Op-Ed Columnist - Tear Down This Cyberwall - alexjmann
http://www.nytimes.com/2009/06/18/opinion/18kristof.html?_r=2
======
CodeMage
_One result was a free software called Freegate, small enough to carry on a
flash drive. It takes a surfer to an overseas server that changes I.P.
addresses every second or so, too quickly for a government to block it, and
then from there to a banned site._

There's something I'm missing here. It seems to me that any server that
changes its IP so frequently would:

1) Reveal reasonably quickly the full range of the IP pool from which it
chooses those addresses. Therefore, it would be simple to ban the whole IP
range.

2) Rely on dynamic DNS that has to be queried directly.

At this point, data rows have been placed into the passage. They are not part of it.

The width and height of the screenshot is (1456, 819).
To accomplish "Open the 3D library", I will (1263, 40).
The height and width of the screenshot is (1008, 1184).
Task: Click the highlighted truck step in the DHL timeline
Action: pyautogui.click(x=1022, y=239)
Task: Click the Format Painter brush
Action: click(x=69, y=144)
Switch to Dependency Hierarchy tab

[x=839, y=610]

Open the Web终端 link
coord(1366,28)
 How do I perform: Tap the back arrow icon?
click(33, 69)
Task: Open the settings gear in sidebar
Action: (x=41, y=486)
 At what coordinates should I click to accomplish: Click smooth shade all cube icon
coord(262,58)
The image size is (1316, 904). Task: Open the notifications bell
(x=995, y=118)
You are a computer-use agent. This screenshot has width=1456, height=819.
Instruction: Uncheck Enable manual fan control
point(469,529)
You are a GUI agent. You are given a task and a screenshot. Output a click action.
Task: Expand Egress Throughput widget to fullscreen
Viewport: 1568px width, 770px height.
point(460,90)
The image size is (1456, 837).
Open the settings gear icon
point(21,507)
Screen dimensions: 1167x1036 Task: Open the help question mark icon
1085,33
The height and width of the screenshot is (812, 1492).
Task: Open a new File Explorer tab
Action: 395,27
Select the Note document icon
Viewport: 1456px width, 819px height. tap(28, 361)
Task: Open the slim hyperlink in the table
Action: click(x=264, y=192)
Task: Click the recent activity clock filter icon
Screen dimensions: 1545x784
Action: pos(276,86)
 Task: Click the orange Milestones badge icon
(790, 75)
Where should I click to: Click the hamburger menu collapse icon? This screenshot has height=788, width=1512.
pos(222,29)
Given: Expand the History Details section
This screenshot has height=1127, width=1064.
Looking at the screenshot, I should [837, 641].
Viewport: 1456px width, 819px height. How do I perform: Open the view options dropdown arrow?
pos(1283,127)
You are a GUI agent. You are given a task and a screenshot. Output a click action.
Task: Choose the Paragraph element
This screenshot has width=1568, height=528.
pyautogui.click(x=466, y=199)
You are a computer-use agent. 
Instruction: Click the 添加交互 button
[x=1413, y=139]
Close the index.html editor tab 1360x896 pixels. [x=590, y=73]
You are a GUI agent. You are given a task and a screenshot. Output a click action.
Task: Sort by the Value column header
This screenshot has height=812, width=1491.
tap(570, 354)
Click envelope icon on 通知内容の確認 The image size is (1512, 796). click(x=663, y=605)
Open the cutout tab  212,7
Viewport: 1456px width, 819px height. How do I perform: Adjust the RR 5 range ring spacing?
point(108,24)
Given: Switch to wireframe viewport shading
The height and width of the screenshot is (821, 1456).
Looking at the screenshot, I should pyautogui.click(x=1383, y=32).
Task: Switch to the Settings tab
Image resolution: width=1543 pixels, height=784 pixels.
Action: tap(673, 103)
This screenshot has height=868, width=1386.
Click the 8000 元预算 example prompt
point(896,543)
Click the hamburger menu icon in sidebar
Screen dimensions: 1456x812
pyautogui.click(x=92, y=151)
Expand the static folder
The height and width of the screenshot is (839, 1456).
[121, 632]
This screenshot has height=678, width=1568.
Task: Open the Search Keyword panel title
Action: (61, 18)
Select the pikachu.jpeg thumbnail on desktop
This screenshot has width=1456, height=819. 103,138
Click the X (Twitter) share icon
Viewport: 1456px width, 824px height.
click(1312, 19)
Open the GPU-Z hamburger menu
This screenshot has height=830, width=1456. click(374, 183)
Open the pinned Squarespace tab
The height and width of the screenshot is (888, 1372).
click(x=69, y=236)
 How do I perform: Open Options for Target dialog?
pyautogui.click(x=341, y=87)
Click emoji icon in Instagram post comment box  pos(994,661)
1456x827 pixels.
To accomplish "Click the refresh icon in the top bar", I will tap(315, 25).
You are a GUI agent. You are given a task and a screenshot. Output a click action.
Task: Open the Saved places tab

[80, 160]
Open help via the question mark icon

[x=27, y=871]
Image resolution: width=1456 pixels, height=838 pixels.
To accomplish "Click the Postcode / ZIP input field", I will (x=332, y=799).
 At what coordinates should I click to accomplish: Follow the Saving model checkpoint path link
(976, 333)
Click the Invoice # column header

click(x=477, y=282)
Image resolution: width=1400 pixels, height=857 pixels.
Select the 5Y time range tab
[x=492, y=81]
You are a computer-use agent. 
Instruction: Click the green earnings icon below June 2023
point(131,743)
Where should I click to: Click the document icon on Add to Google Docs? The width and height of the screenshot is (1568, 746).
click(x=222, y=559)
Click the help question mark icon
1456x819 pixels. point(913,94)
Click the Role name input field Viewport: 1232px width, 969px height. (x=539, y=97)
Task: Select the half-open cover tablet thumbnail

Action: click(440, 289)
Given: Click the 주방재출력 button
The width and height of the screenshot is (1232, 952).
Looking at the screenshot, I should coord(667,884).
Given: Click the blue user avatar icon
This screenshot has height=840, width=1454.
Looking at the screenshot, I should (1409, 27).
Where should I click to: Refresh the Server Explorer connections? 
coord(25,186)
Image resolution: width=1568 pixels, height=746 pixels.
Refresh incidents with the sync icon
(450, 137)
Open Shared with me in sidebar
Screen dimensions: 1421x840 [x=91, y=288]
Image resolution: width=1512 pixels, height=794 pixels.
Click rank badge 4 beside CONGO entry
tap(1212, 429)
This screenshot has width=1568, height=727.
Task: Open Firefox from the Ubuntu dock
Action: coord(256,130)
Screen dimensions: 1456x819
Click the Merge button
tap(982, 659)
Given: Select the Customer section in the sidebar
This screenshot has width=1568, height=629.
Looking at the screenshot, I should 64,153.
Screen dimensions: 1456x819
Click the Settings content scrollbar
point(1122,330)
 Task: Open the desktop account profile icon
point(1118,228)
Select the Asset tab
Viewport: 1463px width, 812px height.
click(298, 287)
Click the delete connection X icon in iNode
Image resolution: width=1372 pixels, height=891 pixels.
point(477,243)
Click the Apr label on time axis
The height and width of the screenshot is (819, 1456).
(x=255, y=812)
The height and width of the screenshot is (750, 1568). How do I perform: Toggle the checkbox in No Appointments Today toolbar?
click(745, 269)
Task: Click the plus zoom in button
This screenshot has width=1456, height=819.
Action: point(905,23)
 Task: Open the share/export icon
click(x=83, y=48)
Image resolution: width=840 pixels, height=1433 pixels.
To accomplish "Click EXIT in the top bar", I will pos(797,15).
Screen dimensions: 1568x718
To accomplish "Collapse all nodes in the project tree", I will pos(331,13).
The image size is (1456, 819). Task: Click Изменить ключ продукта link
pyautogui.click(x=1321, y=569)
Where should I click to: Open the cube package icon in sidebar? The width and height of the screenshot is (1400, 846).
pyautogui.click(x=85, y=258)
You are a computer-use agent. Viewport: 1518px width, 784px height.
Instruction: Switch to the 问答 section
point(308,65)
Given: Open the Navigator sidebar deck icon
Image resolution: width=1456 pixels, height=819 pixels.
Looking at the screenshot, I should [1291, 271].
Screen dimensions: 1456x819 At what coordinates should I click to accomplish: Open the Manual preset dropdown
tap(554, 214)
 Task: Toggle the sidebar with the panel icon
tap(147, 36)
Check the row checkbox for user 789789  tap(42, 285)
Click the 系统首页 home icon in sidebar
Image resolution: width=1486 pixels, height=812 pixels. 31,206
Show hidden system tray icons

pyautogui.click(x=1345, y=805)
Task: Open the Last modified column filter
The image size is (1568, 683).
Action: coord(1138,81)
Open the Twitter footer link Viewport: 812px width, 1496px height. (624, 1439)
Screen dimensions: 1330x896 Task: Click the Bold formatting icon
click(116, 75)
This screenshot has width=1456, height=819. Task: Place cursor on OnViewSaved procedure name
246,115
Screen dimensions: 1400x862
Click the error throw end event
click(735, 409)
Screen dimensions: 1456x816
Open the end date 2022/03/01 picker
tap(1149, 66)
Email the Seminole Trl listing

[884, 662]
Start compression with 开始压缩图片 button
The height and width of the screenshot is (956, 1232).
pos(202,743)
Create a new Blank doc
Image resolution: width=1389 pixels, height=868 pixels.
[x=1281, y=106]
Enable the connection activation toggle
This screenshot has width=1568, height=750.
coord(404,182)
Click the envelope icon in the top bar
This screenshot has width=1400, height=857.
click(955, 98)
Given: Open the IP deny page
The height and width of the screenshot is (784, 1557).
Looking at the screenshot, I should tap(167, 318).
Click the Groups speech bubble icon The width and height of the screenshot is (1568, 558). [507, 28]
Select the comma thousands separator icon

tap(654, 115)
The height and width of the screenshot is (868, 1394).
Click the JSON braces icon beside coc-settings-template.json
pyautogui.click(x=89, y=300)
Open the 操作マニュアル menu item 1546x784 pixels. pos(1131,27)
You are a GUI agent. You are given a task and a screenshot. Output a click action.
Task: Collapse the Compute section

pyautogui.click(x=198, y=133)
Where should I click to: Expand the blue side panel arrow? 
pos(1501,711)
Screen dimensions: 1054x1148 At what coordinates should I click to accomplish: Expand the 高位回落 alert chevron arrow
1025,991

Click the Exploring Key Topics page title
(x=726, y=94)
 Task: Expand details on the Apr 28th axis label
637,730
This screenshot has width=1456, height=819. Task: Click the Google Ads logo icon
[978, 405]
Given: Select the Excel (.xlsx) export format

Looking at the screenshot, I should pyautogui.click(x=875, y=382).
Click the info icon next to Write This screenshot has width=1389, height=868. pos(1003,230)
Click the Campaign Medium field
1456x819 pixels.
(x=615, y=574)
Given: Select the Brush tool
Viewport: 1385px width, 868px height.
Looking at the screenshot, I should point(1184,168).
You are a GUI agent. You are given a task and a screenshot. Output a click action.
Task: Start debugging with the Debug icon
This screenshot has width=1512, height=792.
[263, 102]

Therefore, it would be
simple to ban access that DNS server.

I don't want to jump to conclusions, but if I'm not missing some crucial piece
of information, this would mean that this "hacktivist" tool is merely being
hyped by journalists who aren't tech-savvy.

------
ggchappell
This is interesting:

> If President Obama wants to support democratic movements on a shoestring, he
> should support an “Internet freedom initiative” pending in Congress.

I am trying to find out exactly what this thing is, but (a) there are too many
things out there called "internet freedom initiative", some dating back
several years, and (b) I cannot find any bill before either house of the U.S.
Congress with that title.

Can anyone point me toward exactly what he is referring to?